How it works: Starting Jan. 1, doctors in New Jersey, Ohio, Oklahoma, Texas, Arizona and Washington will have to get extra approval before Medicare pays them for certain outpatient services and procedures.
- The change will apply to skin substitutes, deep brain stimulation for Parkinson’s disease, impotence treatment, arthroscopy for knee osteoarthritis and a dozen other items and services, Centers for Medicare and Medicaid Services says.
- CMS chose six AI tech vendors that will each process prior authorization requests in one of the selected states.
- Providers can decide whether or not to submit an authorization request before delivering a service. If they don’t, they’ll be subject to post-claim review and risk not getting paid.
Flashback: Medicare’s innovation center announced the new reviews in June, saying they would focus on items or services that previous reports linked to fraud, waste and abuse or that were already subject to prior authorization in Medicare Advantage.
- The focus on wasteful spending comes with Medicare projected to run short of money to pay for seniors’ health care by 2033, and evidence shows that the program may have spent as much as $5.8 billion on low-value health care in 2022.
Providers have urged CMS to delay the pilot, and Democrats in Congress introduced bills that would force administrators to stop the program.
- “[T]he prior authorization pilot risks creating barriers to care, undermining patient outcomes, and imposing unsustainable administrative demands on practices,” medical association presidents in the six states wrote to CMS in November.
But CMS isn’t slowing down, and doctors are preparing for the reviews.
- The Washington State Medical Association is encouraging physicians to share feedback on their experiences so the organization can “press for accountability and reform,” it said on its website.
- The AMA last month vowed to work with CMS on prior authorization demonstration projects to ensure they protect patients and include “robust guardrails.”
- The American Hospital Association is still pressing for a delay, saying many of its member facilities haven’t had enough time to understand and test out the new procedures, said Terrence Cunningham, senior director of administrative simplification policy. AHA in October asked for a delay of at least six months.
Between the lines: One of providers’ chief concerns is that the tech vendors managing the prior authorizations will get paid a percentage of the money saved by preventing unnecessary medical care.

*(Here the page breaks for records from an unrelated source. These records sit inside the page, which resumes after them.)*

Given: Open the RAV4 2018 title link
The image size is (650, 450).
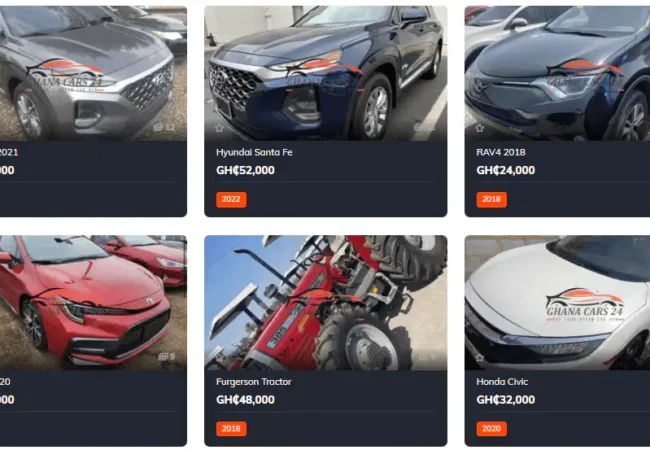Looking at the screenshot, I should (x=501, y=152).
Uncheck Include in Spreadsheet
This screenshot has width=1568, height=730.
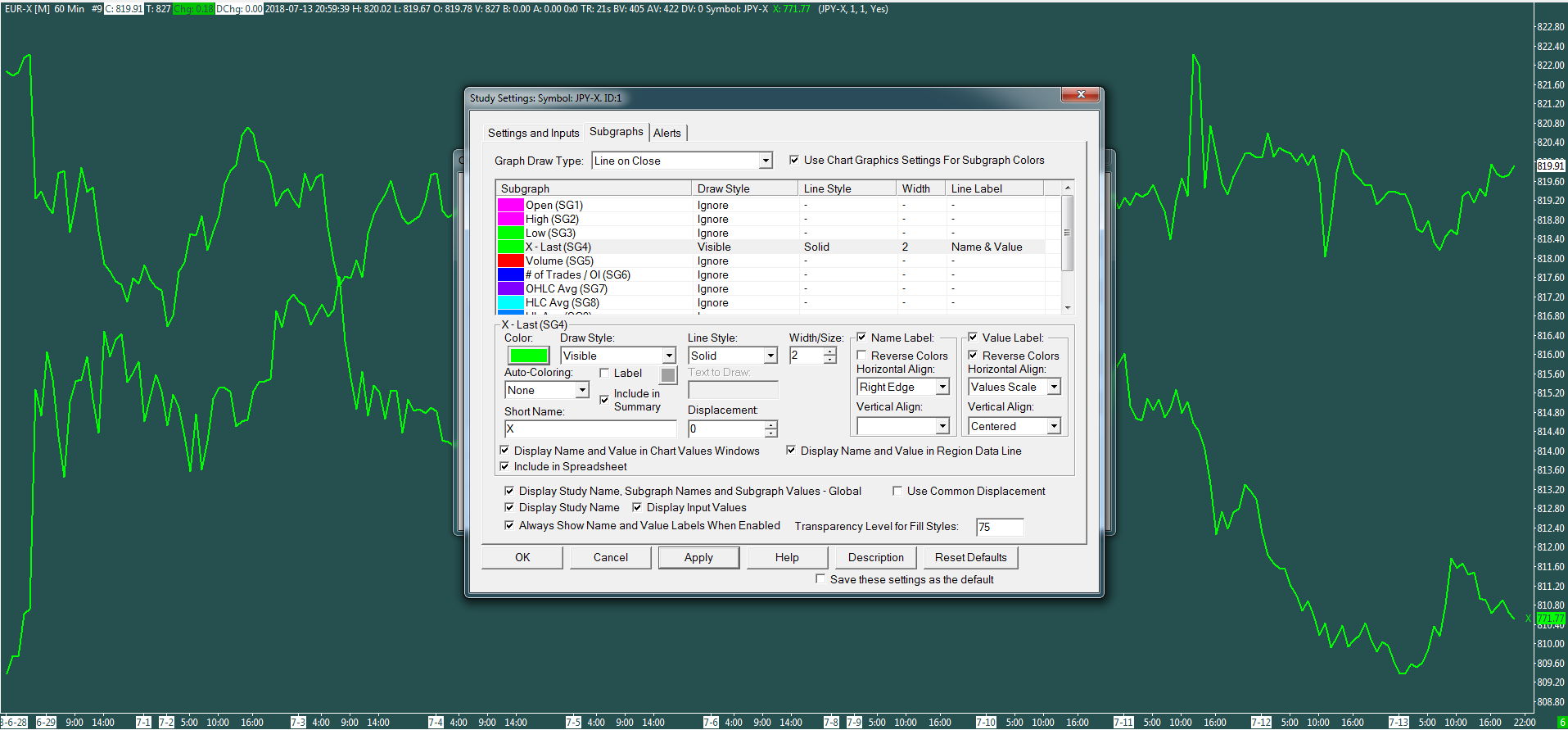[x=505, y=467]
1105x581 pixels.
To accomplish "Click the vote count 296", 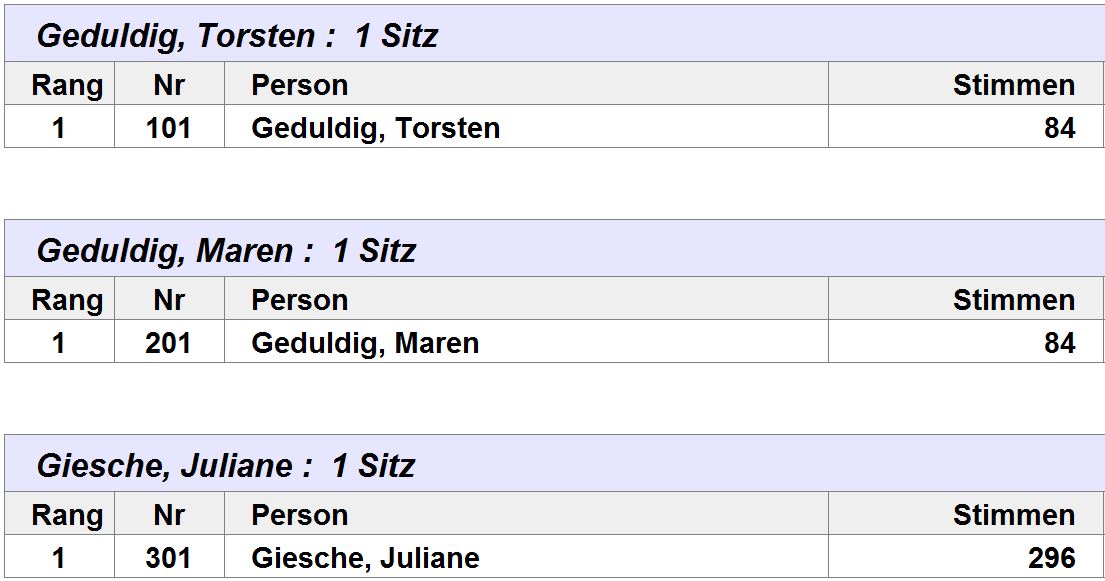I will 1051,558.
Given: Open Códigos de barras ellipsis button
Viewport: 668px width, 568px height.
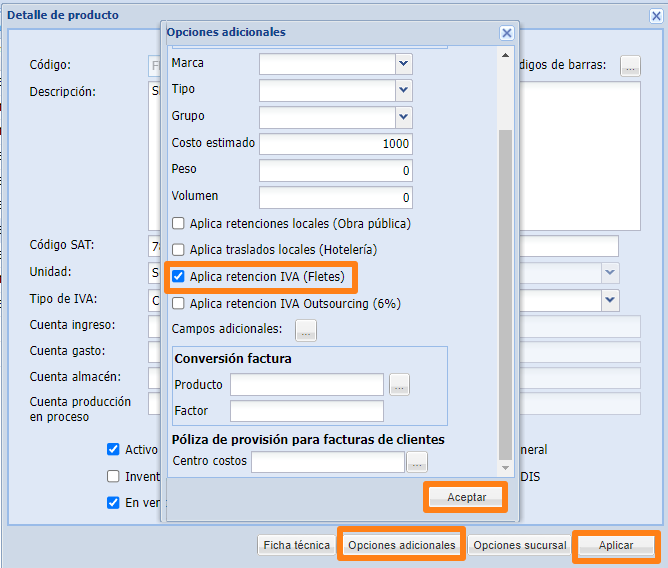Looking at the screenshot, I should coord(630,66).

- “The more you deny, the more you get reimbursed,” David Introcaso, a longtime health policy consultant, told Stat last month. “I mean, a third grader could see how that’s a problem.”

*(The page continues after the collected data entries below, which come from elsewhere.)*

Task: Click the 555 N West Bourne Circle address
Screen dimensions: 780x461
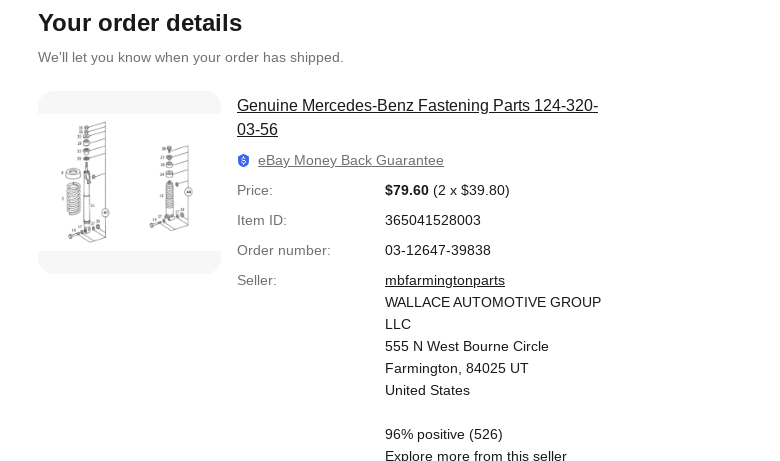Action: 466,346
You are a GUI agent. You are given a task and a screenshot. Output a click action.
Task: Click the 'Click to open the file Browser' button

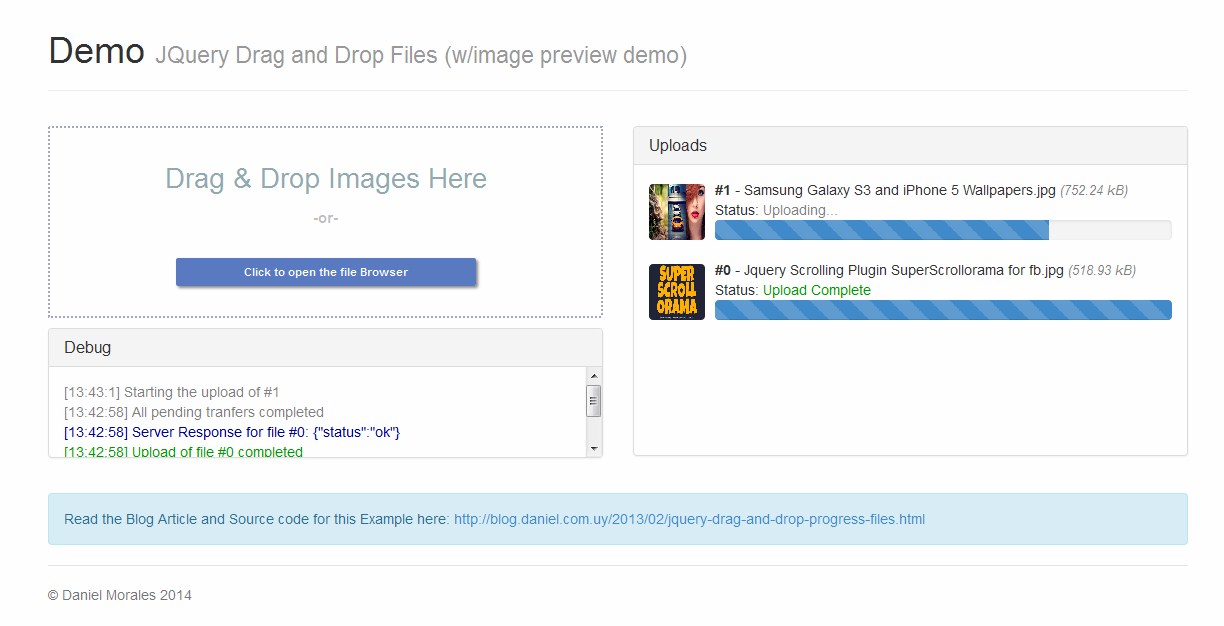pyautogui.click(x=326, y=272)
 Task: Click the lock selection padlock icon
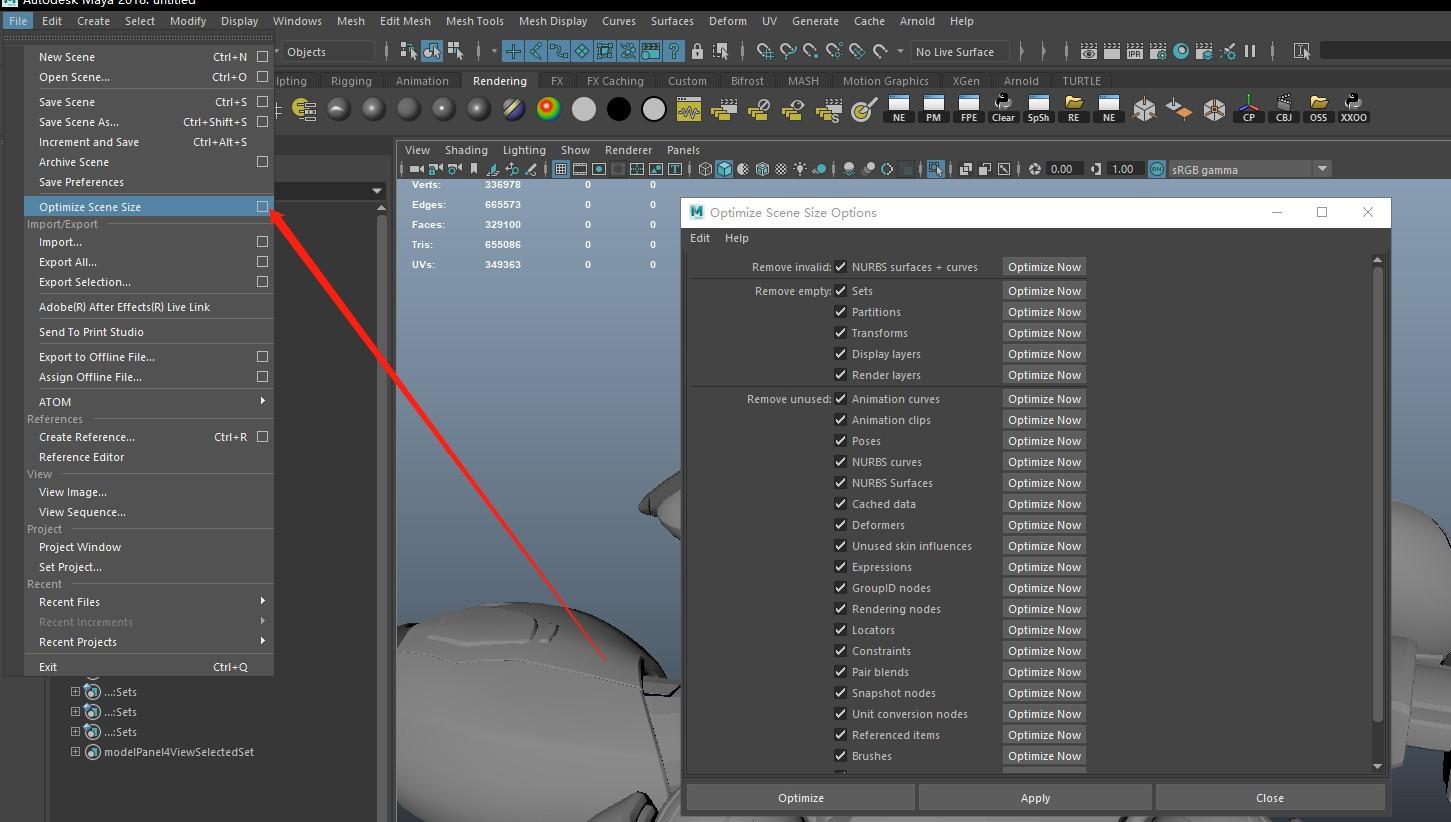click(x=697, y=51)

The other side: CMS is putting the vendors through a rigorous audit process to evaluate what’s getting approved and rejected, said Jeremy Friese, CEO of Humata, one of the companies chosen to participate in the pilot.
- A CMS fact sheet says vendor participants will be “financially penalized” if they inappropriately deny claims.
- Notably, claim denials will have to be reviewed by human clinicians, per CMS.
- “The current [prior authorization] process frankly doesn’t work for anybody, not providers or payers, and it just needs to be done differently,” said Friese, a doctor. “This is the first step in that direction.”
The bottom line: Worries about the model are valid, but they’re also not a reason to avoid trying something new, according to Liz Fowler, who directed the Medicare Innovation Center in the Biden administration.
- “Skepticism about Medicare experiments is warranted, but avoiding experimentation altogether would mean accepting the status quo — a crucial program straining under rising costs and uneven quality,” Fowler wrote in an October Health Affairs essay.